Turns out, once you’ve spent a couple of months writing fiction, it’s a bit of a rocky road getting back on the travel writing wagon. Because, you know, if it’s not supposed to be fiction, you’re not supposed to just make stuff up. Not that this has stopped some of the more prominent figures on the political stage today.
I’ll admit it: I do have a head start in terms of not having to make stuff up – I’ve spent a good portion of my life wishing I could make up a story with as many twists as what I’ve managed to lay down in the tracks of my real life. Really, it’s been awesome fun – feels like I’m doing field work on material for some future Scheherazade to tell a sleepy and psychopathic sultan some day in the distant future.
|Dinner on “The Porch of Indecision”|
Speaking of making things up, we’re in Orlando for the weekend, heartland of the fabricated experience. Staying at the Hawaiian-themed “Royal Pacific” Resort, visiting Harry Potter World. The illusions of both are equally absurd, but entertaining. In a way, we’re wrapped in at least three levels of artificiality before we would break out into what most people would call an “authentic” experience, but with the Royal Pacific, as much as with Harry Potter, we’ve checked our cultural sensibilities at the door and are allowing ourselves the decadence of make-believe.
The fake, fiberglass seaplane in the hotel “lagoon” is no more real than the fake snow on the vertiginous chimneys of Hogsmeade. It’s okay – it’s just another form of fiction, and if you don’t press too hard, the illusion is pleasantly convincing. For this weekend, getting away with the kids for a few decadent, indulgent days, it’s lovely.

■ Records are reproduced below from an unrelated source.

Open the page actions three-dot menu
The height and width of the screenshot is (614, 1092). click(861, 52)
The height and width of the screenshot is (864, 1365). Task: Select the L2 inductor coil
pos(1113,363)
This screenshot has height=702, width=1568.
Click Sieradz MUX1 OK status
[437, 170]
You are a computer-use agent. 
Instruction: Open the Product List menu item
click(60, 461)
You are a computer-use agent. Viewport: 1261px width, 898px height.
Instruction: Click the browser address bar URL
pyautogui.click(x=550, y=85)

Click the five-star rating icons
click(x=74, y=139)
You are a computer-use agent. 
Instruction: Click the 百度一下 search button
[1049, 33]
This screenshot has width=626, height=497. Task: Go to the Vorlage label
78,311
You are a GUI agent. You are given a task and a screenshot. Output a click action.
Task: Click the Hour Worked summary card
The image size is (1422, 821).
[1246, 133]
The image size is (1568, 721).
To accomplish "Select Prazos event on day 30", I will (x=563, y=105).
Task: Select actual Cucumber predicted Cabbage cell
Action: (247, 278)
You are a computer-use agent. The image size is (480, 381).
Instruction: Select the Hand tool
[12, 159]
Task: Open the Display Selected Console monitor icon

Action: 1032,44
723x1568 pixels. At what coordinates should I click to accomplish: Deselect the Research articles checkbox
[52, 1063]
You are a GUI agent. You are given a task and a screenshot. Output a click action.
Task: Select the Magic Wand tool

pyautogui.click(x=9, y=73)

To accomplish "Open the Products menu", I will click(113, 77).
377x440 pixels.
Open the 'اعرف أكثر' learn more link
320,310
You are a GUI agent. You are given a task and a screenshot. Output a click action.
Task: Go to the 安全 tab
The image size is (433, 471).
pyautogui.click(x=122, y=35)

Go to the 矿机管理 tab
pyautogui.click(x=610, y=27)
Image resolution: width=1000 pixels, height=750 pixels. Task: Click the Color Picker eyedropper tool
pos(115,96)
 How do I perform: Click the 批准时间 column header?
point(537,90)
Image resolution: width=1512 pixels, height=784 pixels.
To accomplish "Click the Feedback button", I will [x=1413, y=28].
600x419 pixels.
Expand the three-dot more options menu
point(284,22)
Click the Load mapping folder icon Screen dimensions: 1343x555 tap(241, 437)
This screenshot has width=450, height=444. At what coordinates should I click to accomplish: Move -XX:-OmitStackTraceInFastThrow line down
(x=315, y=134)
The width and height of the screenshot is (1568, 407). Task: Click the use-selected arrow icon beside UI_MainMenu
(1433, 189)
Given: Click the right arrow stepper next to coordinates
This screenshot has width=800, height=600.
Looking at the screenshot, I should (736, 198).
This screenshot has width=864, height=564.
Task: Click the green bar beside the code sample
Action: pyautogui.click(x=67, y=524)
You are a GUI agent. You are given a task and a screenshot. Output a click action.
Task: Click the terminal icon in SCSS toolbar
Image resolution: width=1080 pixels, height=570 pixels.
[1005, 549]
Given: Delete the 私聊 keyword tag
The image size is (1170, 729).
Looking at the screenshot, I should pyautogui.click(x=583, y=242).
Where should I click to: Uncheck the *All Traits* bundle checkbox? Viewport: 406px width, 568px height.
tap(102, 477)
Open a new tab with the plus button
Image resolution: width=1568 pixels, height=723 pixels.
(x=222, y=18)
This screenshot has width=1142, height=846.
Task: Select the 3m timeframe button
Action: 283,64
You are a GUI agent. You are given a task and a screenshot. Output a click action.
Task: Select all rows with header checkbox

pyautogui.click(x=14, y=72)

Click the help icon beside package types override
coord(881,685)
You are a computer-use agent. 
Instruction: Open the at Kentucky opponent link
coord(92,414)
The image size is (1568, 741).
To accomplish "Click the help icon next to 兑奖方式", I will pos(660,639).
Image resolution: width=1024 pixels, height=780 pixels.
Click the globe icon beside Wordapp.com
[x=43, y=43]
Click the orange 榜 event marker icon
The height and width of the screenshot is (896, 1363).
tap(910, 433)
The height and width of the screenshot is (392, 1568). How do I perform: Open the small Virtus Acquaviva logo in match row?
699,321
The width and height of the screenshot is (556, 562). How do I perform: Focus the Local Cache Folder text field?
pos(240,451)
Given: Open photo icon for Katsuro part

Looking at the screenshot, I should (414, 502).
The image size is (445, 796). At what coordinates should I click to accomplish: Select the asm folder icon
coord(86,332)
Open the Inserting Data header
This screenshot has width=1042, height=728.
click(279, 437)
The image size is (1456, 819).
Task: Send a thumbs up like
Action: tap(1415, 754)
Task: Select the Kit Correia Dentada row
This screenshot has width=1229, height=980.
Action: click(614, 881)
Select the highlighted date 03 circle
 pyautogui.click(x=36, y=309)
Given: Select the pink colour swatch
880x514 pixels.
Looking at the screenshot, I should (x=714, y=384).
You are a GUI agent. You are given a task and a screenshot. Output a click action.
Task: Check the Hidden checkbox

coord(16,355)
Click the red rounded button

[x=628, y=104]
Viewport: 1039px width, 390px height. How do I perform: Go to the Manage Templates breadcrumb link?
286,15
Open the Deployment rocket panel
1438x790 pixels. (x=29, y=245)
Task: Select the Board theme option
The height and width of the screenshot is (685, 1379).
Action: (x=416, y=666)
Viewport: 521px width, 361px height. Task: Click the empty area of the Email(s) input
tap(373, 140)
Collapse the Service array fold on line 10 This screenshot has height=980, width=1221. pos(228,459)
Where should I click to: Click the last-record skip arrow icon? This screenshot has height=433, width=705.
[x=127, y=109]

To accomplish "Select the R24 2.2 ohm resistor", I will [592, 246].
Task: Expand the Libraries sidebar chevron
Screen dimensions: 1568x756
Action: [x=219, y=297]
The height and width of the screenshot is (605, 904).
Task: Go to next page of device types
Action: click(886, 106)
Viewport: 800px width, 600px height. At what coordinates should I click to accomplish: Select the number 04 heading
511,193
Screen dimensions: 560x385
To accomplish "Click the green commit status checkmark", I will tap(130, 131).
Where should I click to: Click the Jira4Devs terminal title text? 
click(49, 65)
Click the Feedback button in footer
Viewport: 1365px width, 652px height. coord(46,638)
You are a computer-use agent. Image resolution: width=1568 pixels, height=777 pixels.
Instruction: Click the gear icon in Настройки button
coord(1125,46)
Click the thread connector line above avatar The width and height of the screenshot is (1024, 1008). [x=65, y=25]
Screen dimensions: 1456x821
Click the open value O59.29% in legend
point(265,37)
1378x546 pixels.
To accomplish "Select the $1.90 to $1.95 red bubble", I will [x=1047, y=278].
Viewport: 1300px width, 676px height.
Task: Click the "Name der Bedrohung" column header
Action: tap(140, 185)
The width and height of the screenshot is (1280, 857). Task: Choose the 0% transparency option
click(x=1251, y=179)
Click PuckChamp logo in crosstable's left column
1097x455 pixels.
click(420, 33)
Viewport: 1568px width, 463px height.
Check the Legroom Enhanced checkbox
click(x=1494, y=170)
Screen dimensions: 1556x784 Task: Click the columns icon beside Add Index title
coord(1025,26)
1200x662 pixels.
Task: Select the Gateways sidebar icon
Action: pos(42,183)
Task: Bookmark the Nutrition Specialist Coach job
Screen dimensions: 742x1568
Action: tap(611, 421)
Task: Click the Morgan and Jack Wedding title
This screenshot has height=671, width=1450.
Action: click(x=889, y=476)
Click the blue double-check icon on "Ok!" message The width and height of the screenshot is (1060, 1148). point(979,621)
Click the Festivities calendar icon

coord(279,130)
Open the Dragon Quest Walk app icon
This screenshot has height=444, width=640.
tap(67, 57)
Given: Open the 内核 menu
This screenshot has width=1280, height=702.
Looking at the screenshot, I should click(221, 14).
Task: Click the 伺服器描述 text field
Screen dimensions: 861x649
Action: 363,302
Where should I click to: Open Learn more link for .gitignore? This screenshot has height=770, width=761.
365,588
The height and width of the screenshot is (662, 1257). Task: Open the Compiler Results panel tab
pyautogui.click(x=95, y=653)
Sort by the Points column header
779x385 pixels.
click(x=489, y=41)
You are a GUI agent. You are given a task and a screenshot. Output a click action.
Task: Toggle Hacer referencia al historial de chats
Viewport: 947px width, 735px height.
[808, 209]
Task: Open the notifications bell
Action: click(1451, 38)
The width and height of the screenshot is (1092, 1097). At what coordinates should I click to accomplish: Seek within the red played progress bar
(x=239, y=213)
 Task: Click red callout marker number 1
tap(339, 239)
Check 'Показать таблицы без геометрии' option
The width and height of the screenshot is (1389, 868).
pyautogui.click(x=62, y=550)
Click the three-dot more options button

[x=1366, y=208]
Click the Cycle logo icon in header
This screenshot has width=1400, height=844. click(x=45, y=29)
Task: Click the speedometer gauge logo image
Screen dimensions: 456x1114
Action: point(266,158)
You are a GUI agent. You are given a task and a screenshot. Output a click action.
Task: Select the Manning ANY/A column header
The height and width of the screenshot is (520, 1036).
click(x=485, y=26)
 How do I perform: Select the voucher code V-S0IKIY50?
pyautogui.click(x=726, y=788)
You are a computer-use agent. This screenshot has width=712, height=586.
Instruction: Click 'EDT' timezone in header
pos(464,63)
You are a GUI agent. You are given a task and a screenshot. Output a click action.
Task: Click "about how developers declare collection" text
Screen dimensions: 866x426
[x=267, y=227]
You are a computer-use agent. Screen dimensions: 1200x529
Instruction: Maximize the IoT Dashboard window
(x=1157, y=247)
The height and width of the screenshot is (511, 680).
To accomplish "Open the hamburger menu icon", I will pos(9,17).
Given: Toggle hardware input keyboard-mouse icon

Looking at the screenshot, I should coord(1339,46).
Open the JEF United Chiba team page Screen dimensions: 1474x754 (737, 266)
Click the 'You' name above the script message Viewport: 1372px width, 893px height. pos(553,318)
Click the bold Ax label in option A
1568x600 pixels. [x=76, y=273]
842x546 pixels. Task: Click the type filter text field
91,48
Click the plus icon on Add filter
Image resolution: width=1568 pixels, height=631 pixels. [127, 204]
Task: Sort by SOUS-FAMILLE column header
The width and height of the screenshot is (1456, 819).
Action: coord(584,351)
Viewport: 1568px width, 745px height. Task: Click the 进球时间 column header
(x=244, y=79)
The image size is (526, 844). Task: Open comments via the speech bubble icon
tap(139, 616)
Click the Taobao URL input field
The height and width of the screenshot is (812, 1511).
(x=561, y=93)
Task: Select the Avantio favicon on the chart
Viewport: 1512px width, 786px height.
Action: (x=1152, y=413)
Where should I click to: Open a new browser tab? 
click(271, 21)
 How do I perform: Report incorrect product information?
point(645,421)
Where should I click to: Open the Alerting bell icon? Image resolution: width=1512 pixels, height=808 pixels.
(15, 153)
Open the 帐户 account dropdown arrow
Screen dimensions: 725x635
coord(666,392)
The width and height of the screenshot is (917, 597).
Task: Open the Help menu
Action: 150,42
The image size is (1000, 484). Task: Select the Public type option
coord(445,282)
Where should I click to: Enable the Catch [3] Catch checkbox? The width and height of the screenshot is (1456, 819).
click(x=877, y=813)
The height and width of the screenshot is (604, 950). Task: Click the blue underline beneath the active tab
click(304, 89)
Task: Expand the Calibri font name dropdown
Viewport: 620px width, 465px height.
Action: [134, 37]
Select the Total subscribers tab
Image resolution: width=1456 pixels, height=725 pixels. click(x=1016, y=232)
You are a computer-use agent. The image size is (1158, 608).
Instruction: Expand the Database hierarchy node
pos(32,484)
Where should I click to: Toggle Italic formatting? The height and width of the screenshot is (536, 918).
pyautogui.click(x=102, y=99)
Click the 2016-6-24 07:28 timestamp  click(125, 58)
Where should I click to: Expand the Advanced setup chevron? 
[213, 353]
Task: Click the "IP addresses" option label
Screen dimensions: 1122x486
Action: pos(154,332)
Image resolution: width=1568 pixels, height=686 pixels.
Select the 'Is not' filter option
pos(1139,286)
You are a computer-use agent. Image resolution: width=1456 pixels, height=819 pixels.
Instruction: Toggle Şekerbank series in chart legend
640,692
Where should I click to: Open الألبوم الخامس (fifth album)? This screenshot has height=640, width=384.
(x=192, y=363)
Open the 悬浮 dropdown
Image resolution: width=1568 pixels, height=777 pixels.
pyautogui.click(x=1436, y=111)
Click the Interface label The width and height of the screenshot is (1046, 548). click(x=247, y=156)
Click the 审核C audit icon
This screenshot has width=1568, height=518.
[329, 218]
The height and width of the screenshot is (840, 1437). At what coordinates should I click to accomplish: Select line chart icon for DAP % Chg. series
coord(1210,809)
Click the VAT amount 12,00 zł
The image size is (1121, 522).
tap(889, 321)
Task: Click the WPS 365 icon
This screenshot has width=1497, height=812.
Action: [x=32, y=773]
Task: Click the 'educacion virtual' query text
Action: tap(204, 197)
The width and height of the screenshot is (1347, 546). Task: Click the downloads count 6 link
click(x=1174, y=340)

Over the years, we’ve talked with the kids about special effects while watching movies. I’ve always felt that the emphasis on super-realistic CGI has been misplaced. I always get annoyed when I hear people confusing the quality of a movie, or story, with the quality of its special effects. Great theater happens in the mind – the props on a stage, or the special effects of a movie are there just to help you visualize, and feel what the author and actors are trying to convey.
Folks complain about the quality of a movie’s special effects – I always feel the urge to jump in and say “And what was worse, you could tell that the whole thing was just light projected on a flat silver screen. And the images kept jumping around from scene to scene. It was so obvious that the whole experience was faked, and that we were just sitting in a dark room….” [Sorry, little rant there. Got carried away. Back now.]
|We accidentally apparate
Where was I? Oh, right – willing suspension of disbelief. Great fun. We toured Hogwarts, drank butterbeer (crème soda with whipped cream), and shopped for chocolate frogs at Honeydukes. Then sat poolside and sipped margaritas (real ones) under palm trees (also real) in the cool evening air. A lovely, lovely illusion.
But tomorrow, it’s time to go. Pack up and head home to California, peeling off one or two layers of that illusion and returning to the world of school and work. Which is also lovely. Oh, wait – except that while Devon and the kids are headed back to California, it turns out that I’ve got to take an unanticipated side trip to Pittsburgh for a couple of days (Note to future self on proper packing for the unanticipated: Orlando weather: sunny and 80F; Pittsburgh weather: 36F with snow showers. I may have to pick up something a little warmer at the airport).
Oh, and the Pittsburgh thing? No, I’m not making that up. Who says you have to be writing fiction to have cliffhangers?